I’ve consumed a stack of books about the financial crisis and its aftermath, including Michael Lewis’s The Big Short and Vicky Ward’s riveting account of the downfall of Lehman Brothers, Devil’s Casino, notable for its portrayal of the designer clad bankers’ WAGs, whose minutely-observed social hierarchy mirrored the ups and downs of their husband’s careers.
(At a City dinner a few years ago I sat next to a former Lehman banker who appeared fairly prominently in the book – to my amusement, he was not remotely mortified but boasted loudly about being in it.)
For a devastating critique of over-leveraged banks, you can do no better than The Bankers’ New Clothes by Anat Admati and Martin Hellwig. And even if you have zero per cent interest in central bankers, Liaquat Ahamed’s Lords of Finance: The Bankers who Broke the World, is a work of sheer genius.
But if you want to understand the human side of a financial crisis, there’s only one thing for it: you need a novelist.
Step forward Lionel Shriver, the American author who made her name with We Need to Talk About Kevin.
In The Mandibles, an account of the decline of a once-rich family, she has done her economics homework and penned a terrifyingly plausible financial dystopia.
It begins just 13 years from now – in the centenary year of the financial crash of 1929 – by which time many of the troubling forecasts in today’s financial pages have hardened into reality.
The ageing population has aged. Wealthy ‘shrivs’ live in lavish retirement facilities and virtually the only jobs available for younger people are looking after them.
The US dollar is no longer the reserve currency but has been replaced by the ‘bancor’.
Ed Balls is the Prime Minister of the UK (it seems Strictly marked the start of his comeback).
The US president is not Donald Trump – even Lionel Shriver is not quite that pessimistic – but a Mexican, President Alvarado. A female Clinton does get to the White House by the 2040s, though.

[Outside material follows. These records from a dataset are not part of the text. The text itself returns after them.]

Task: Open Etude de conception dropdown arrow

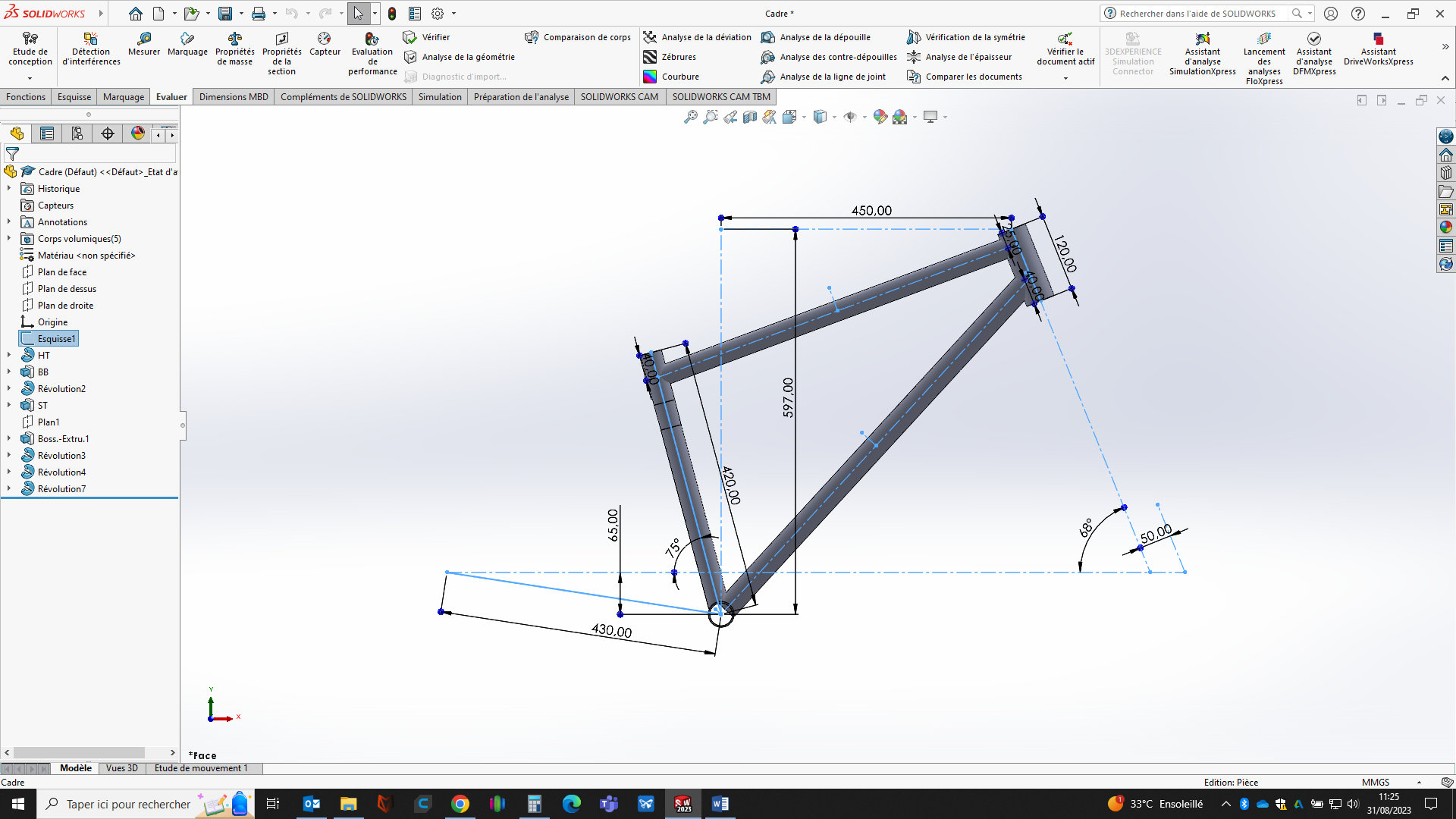Action: click(30, 78)
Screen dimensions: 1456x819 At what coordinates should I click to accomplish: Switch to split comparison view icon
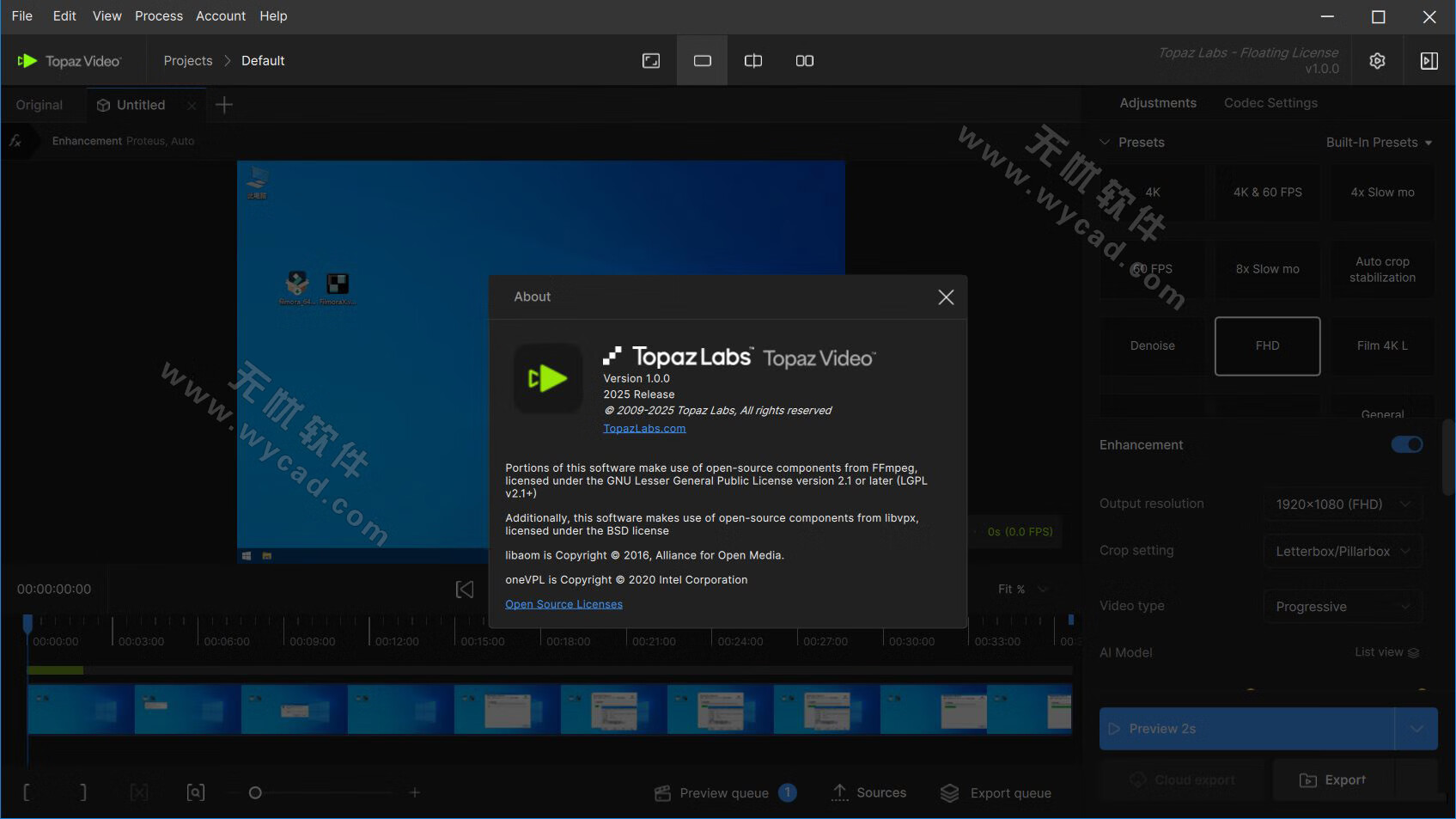tap(753, 60)
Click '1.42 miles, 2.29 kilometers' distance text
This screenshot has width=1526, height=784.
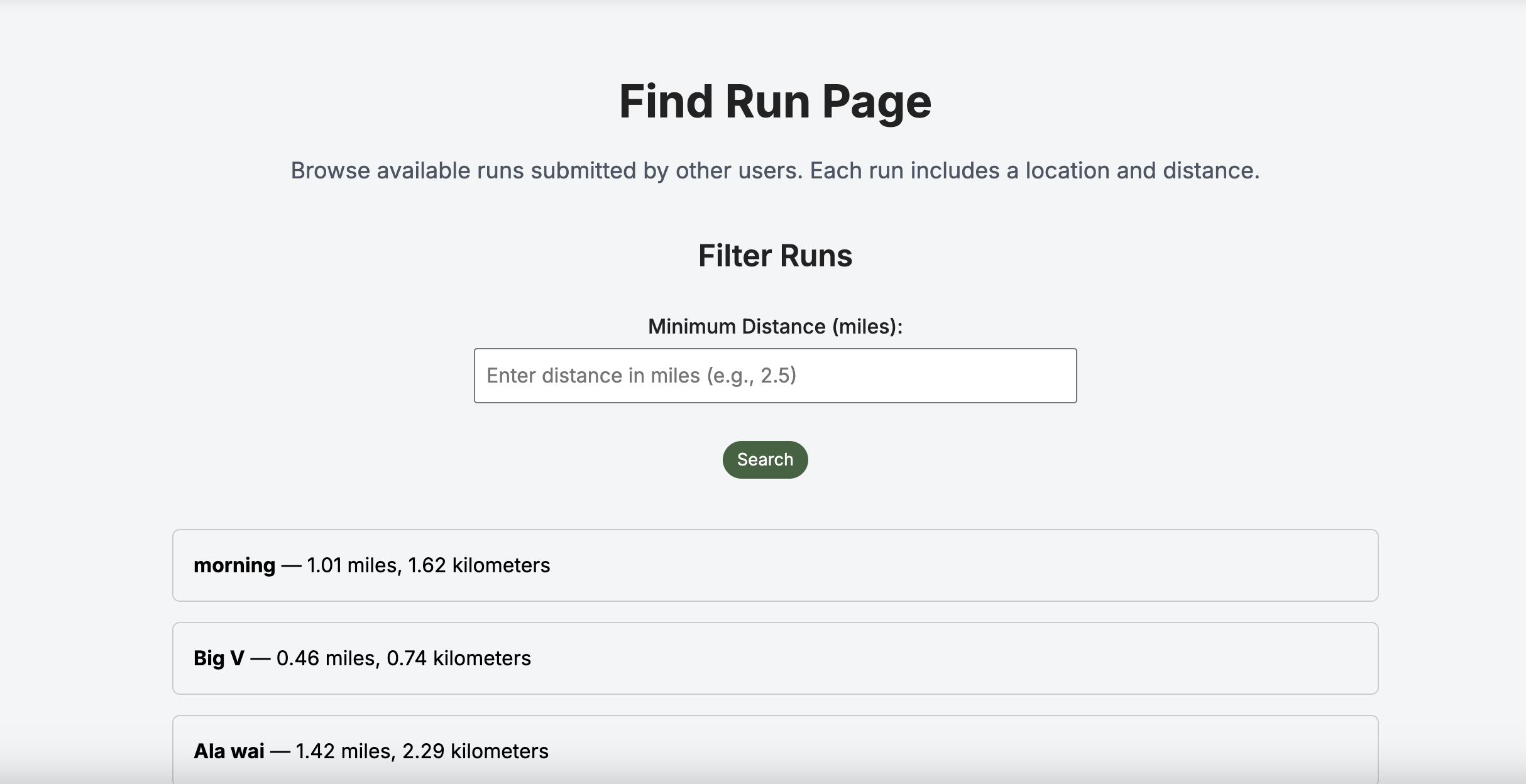pos(422,751)
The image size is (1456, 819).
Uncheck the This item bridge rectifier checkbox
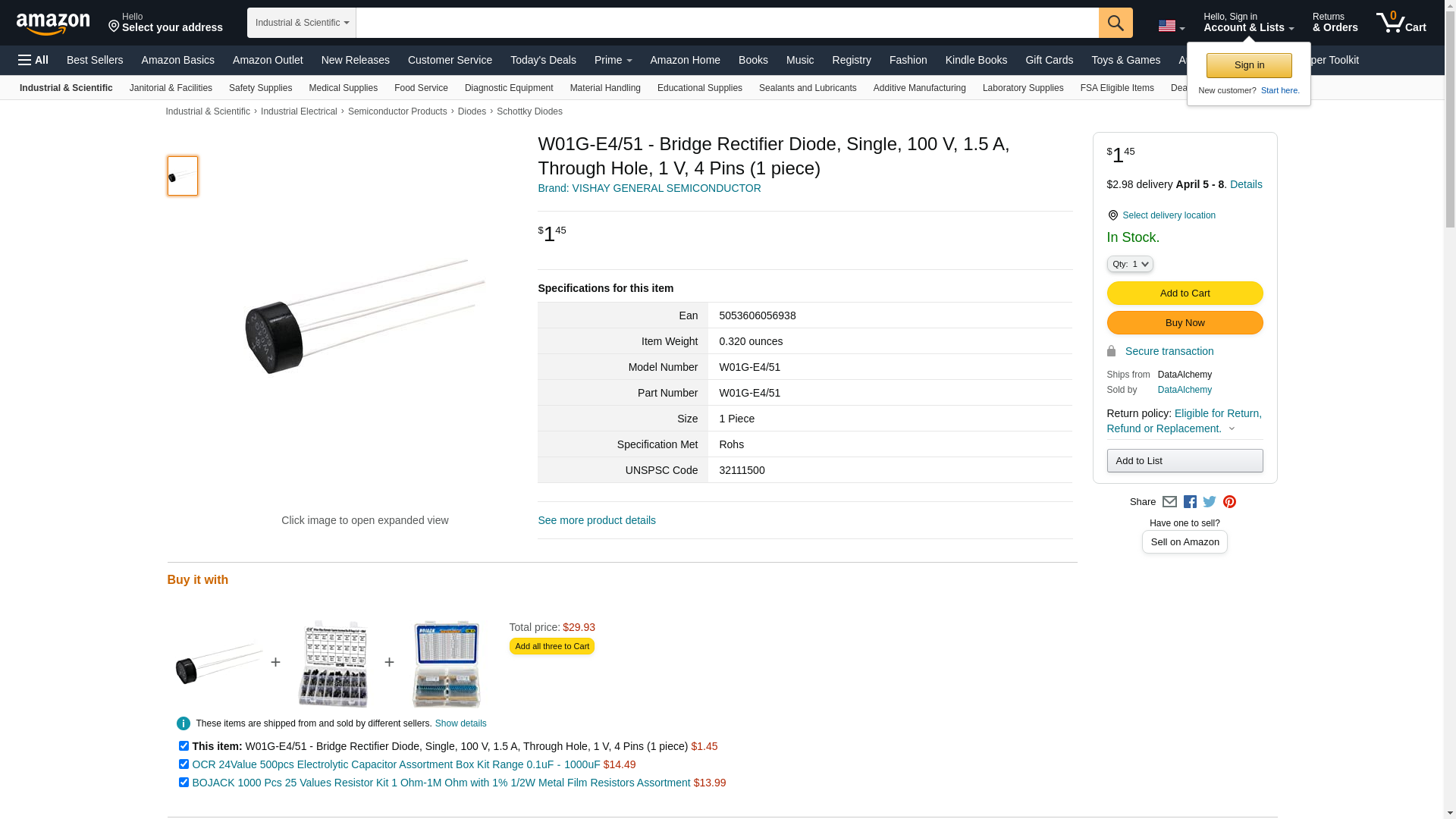point(184,746)
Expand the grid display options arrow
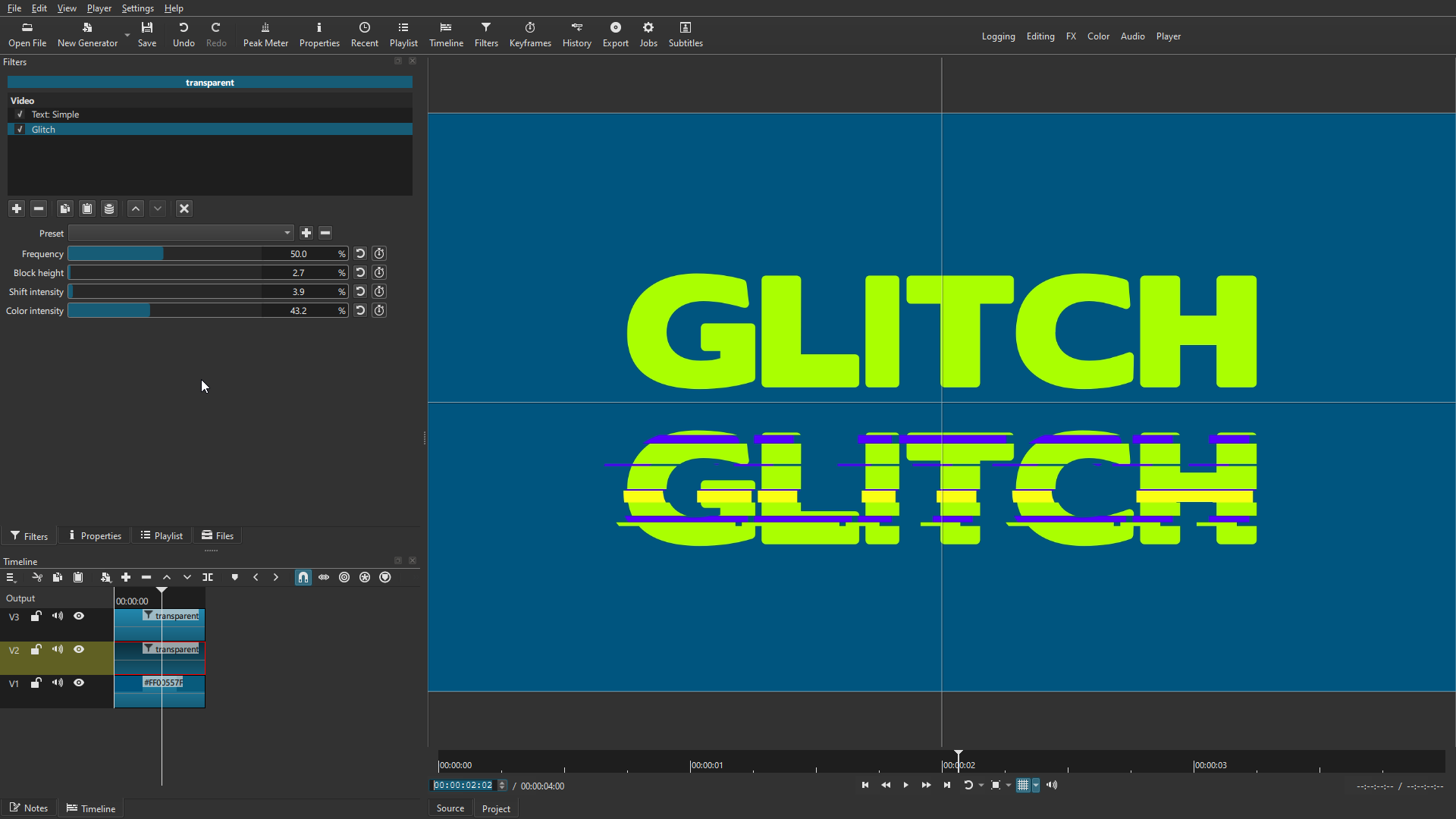The width and height of the screenshot is (1456, 819). (1036, 786)
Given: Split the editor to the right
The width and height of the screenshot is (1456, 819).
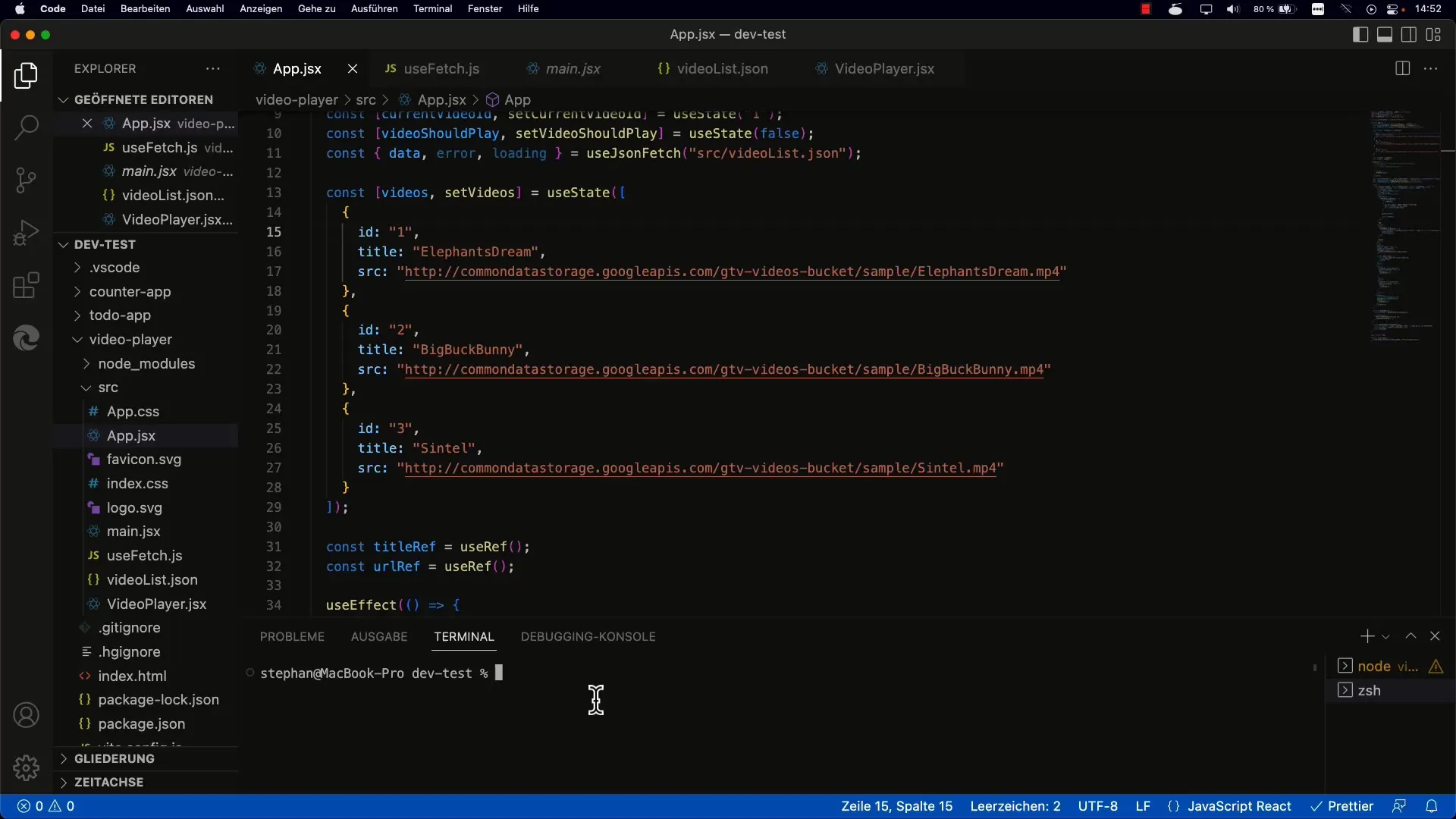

Novels have become obsolete, partly because readers couldn’t understand why authors didn’t write more about money, but invented characters who made decisions because they were in love, without regard for their financial circumstances.
That’s not an objection that could be directed at great 19th century writers such as Anthony Trollope. The anti-hero of his masterwork, The Way We Live Now, the bombastic, shady and tyrannical financier, Augustus Melmotte, is still with us in spirit. We can all think of current incarnations.
As for William Thackeray’s Vanity Fair, it contains a chapter, ‘How to Live Well on Nothing A-Year’ which reminds us that financial irresponsibility, whether by individuals or institutions, has terrible repercussions for innocent victims.
Anti-heroine Becky Sharp and her stupid husband Rawdon live lavishly on unpaid credit, and in the process they ruin their landlord, Charles Raggles, a former footman who has painstakingly saved for years for his buy-to-let property.
We’re all familiar with the ‘trickle down’ theory of prosperity, but this is the trickle down of debt – or more accurately, from the point of view of poor old Raggles, a deluge.
Back with the Mandibles, perhaps the most entertaining character is an economist whose pronouncements are all wrong, except when in a flash of insight he admits ‘economics is closer to religion than science’.
In other words, once confidence and belief in an economic system drain away, that system is doomed.
The once vast Mandible fortune that has underwritten the family’s comfortable lifestyles has vanished into thin air. The only tangible assets worth having turn out to be gold bars and a gun.
If that sounds dark, it is. But in place of their wealth, the Mandibles rediscover some values they had lost: family togetherness, resourcefulness, and the realisation that the only point of having money is to share it with people you love. And, I would humbly add, to spend on good books.